TASK DETAILS
Copy the records below verbatim, starting with the line that contains "Describe the element" and continuing through the end of the records. Leave out the pictures.

RECORDS PROVIDED
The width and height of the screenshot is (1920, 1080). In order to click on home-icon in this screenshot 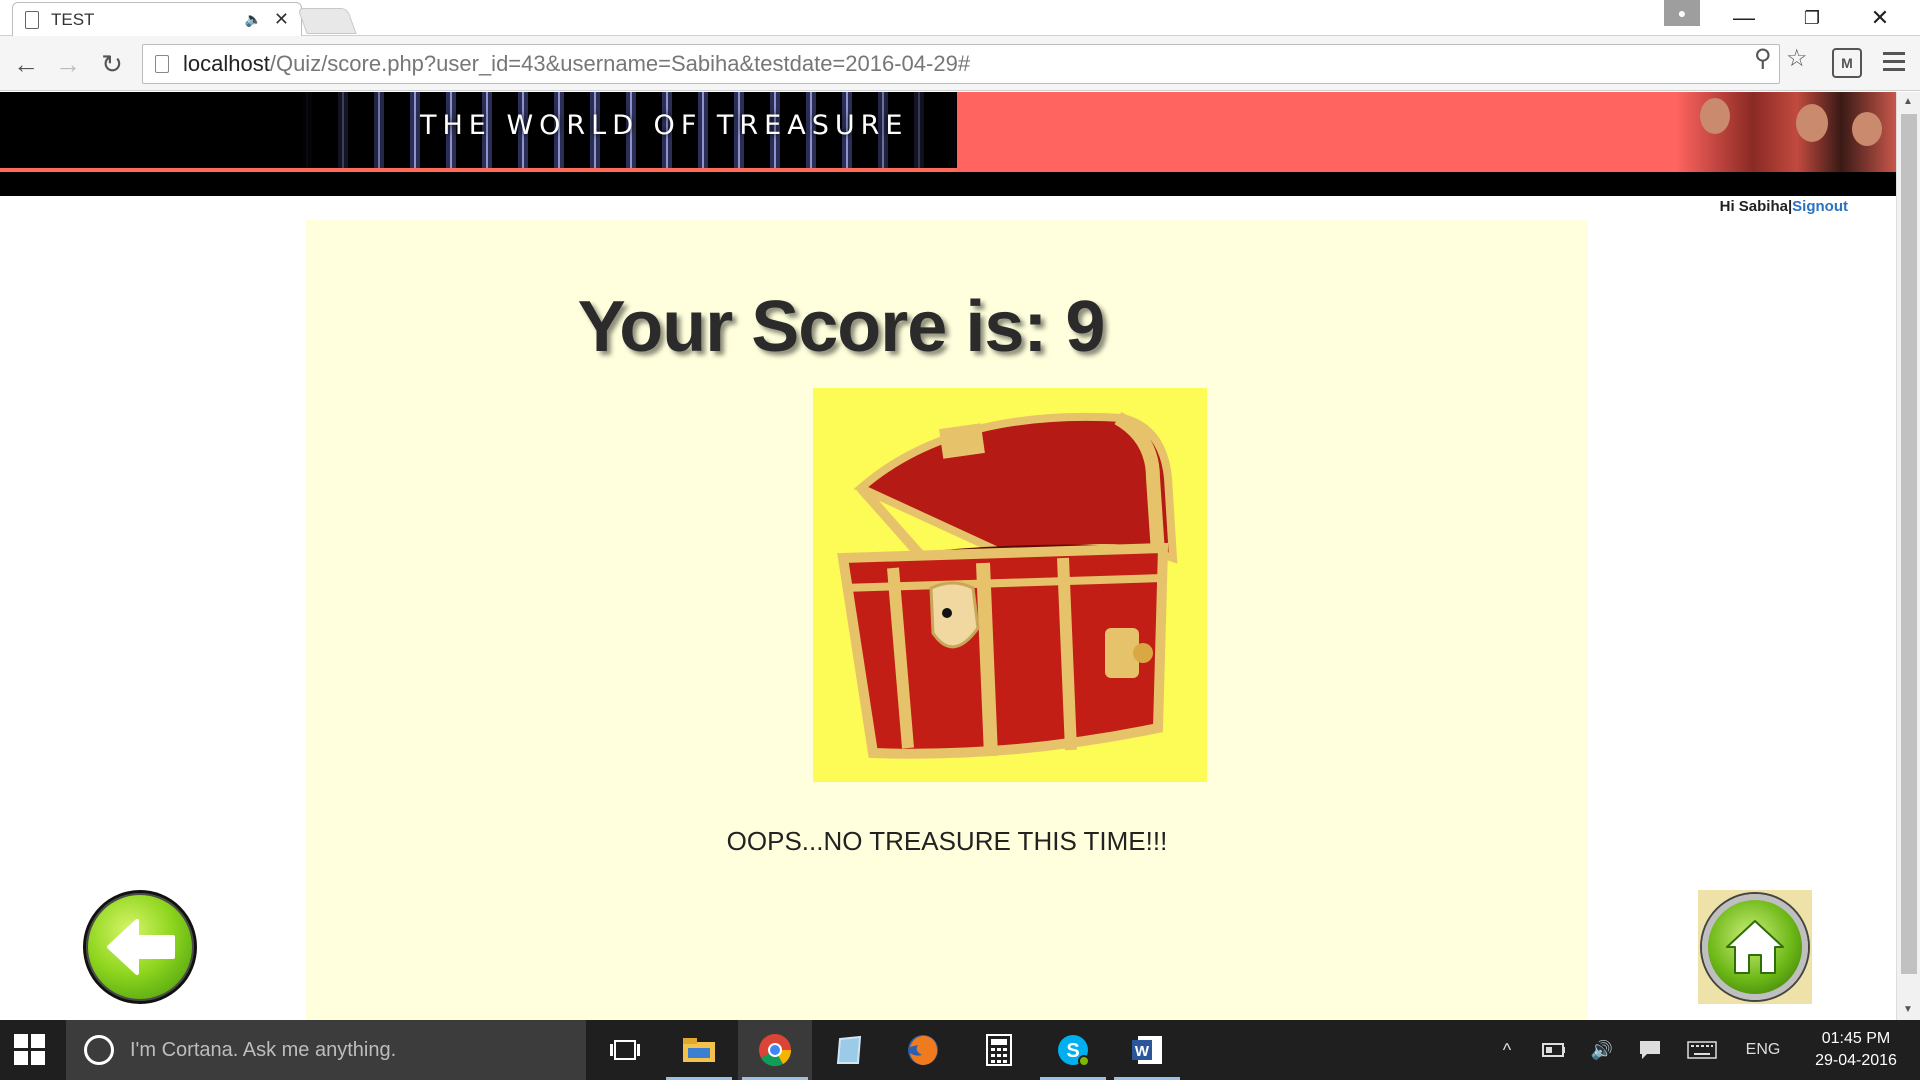, I will do `click(1755, 947)`.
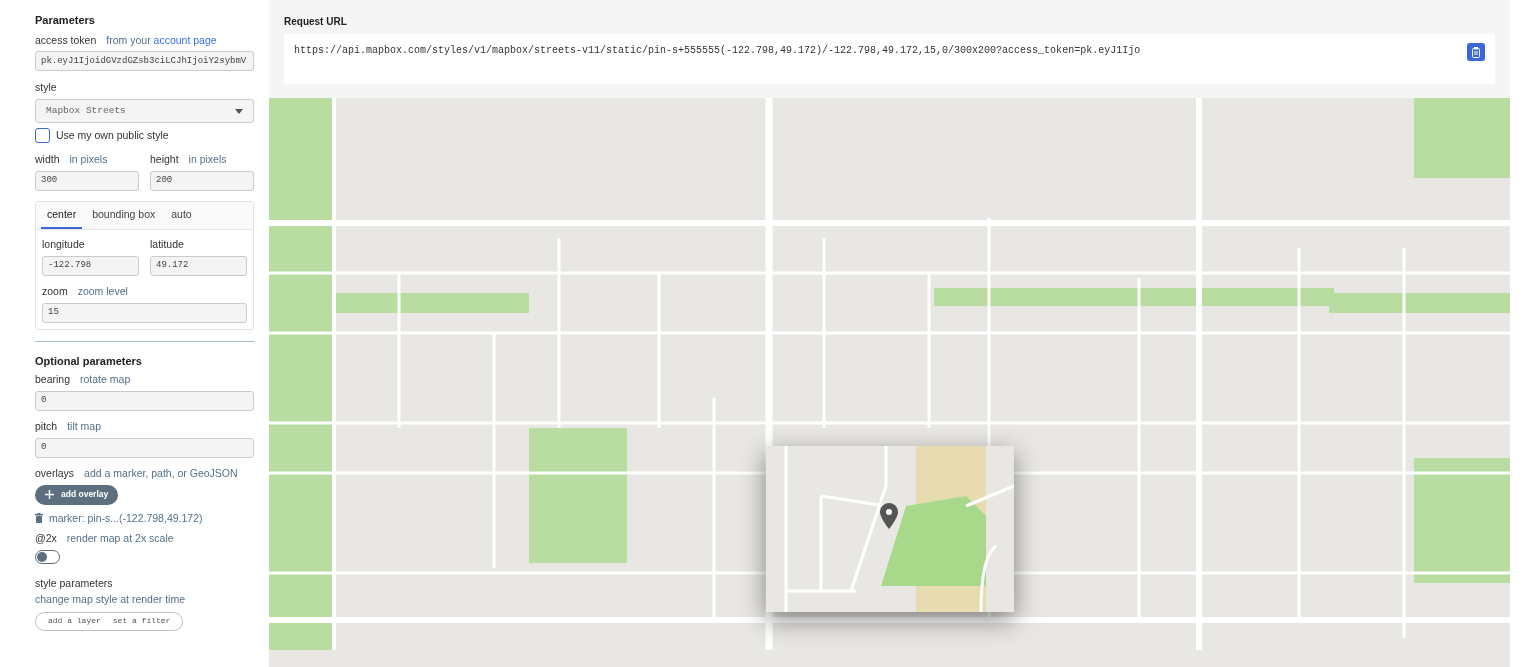 The height and width of the screenshot is (667, 1523). What do you see at coordinates (110, 599) in the screenshot?
I see `field-hint: change map style at render time` at bounding box center [110, 599].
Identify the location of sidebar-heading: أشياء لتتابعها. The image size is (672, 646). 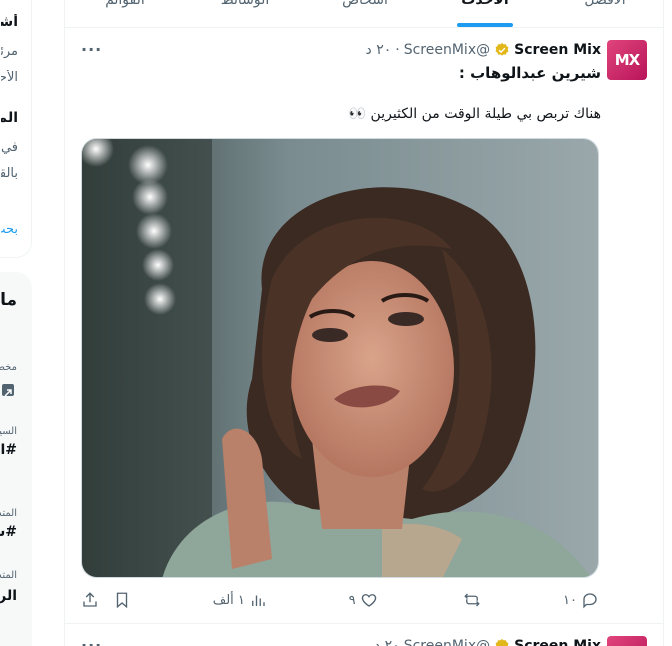
(10, 22).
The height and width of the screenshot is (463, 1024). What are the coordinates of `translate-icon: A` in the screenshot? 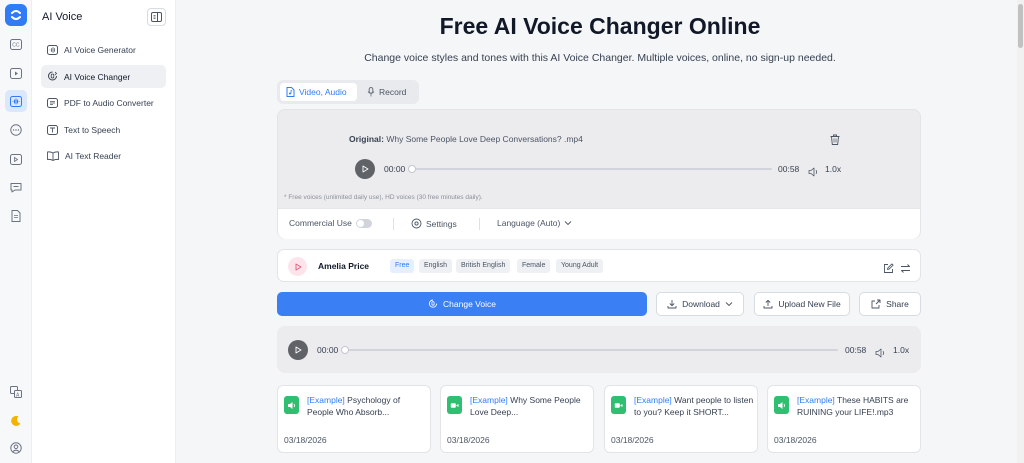 It's located at (16, 392).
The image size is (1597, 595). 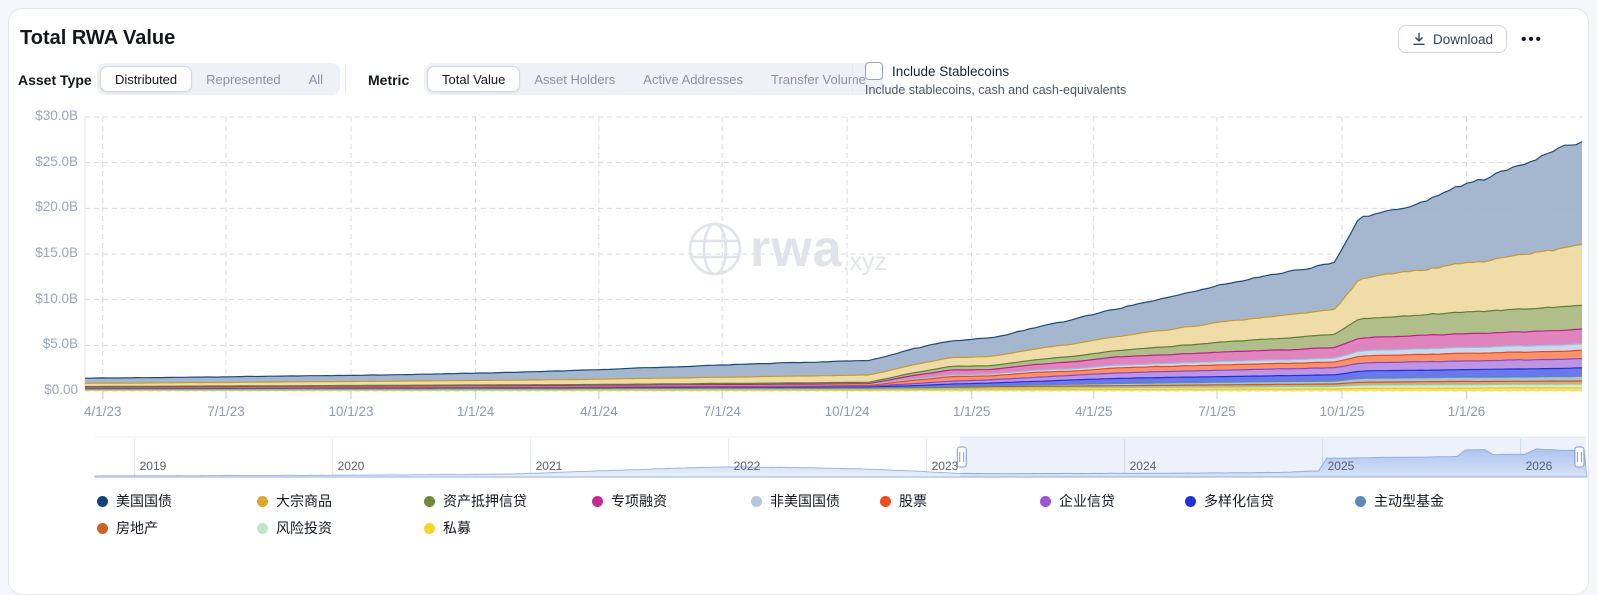 I want to click on x-axis-label: 1/1/25, so click(x=972, y=412).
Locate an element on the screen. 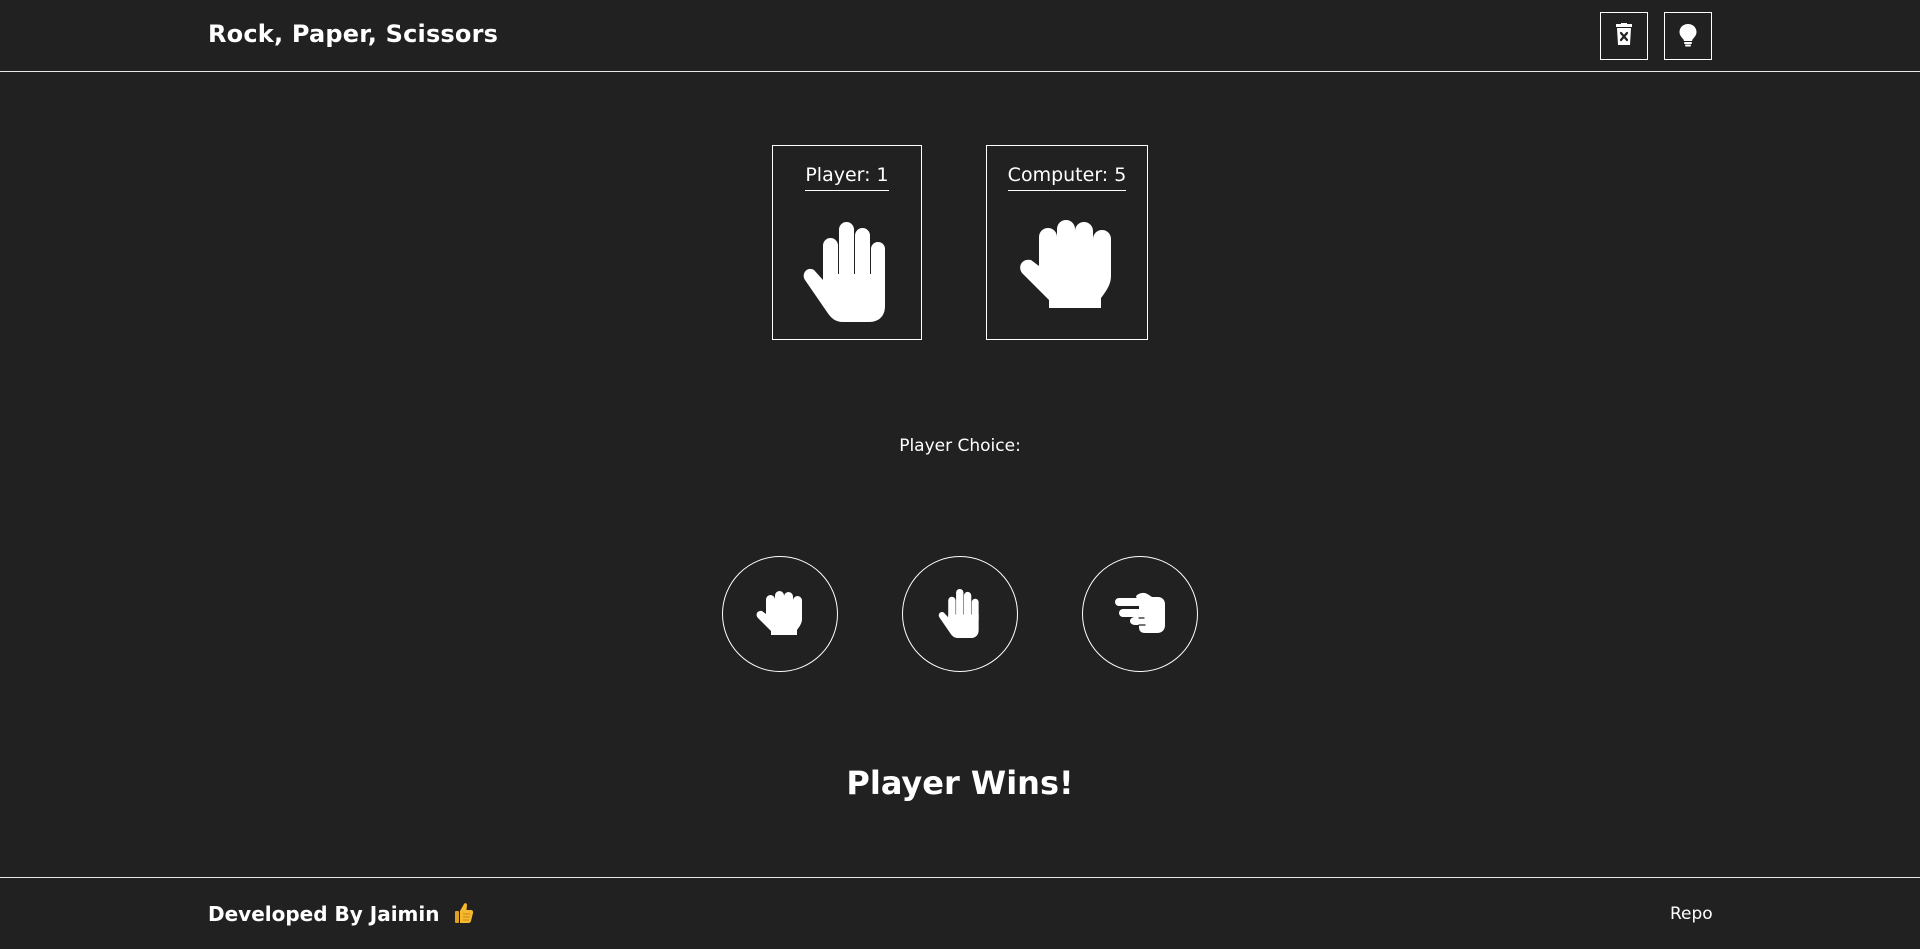 Image resolution: width=1920 pixels, height=949 pixels. player-score-card: Player: 1 is located at coordinates (847, 242).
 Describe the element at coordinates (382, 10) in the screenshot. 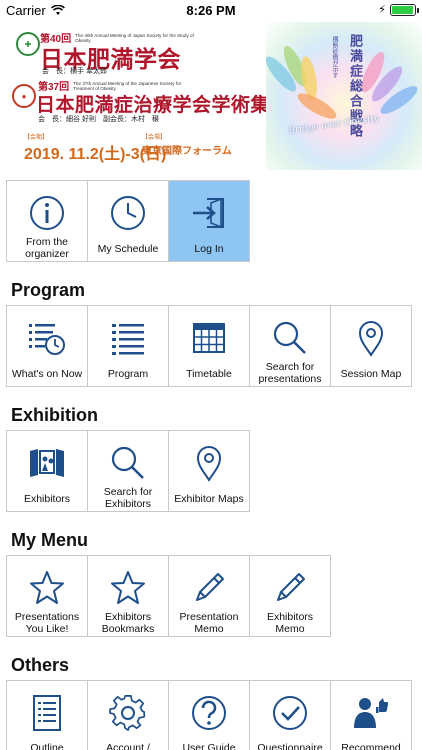

I see `charging-icon: ⚡` at that location.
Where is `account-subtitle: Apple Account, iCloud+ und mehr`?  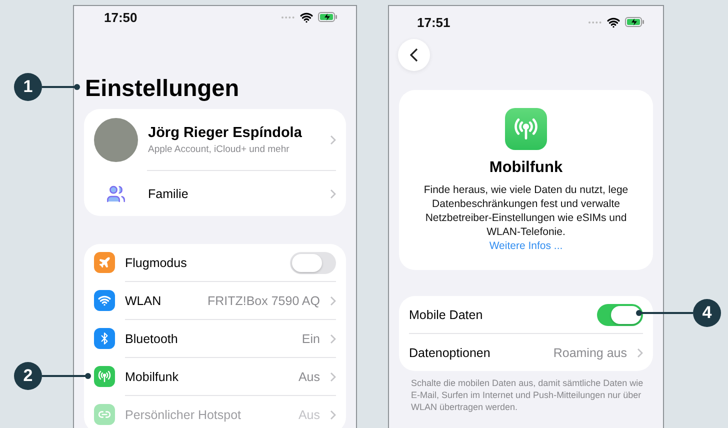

TASK SOLUTION
 Describe the element at coordinates (382, 10) in the screenshot. 

I see `charging-icon: ⚡` at that location.
Where is `account-subtitle: Apple Account, iCloud+ und mehr`?  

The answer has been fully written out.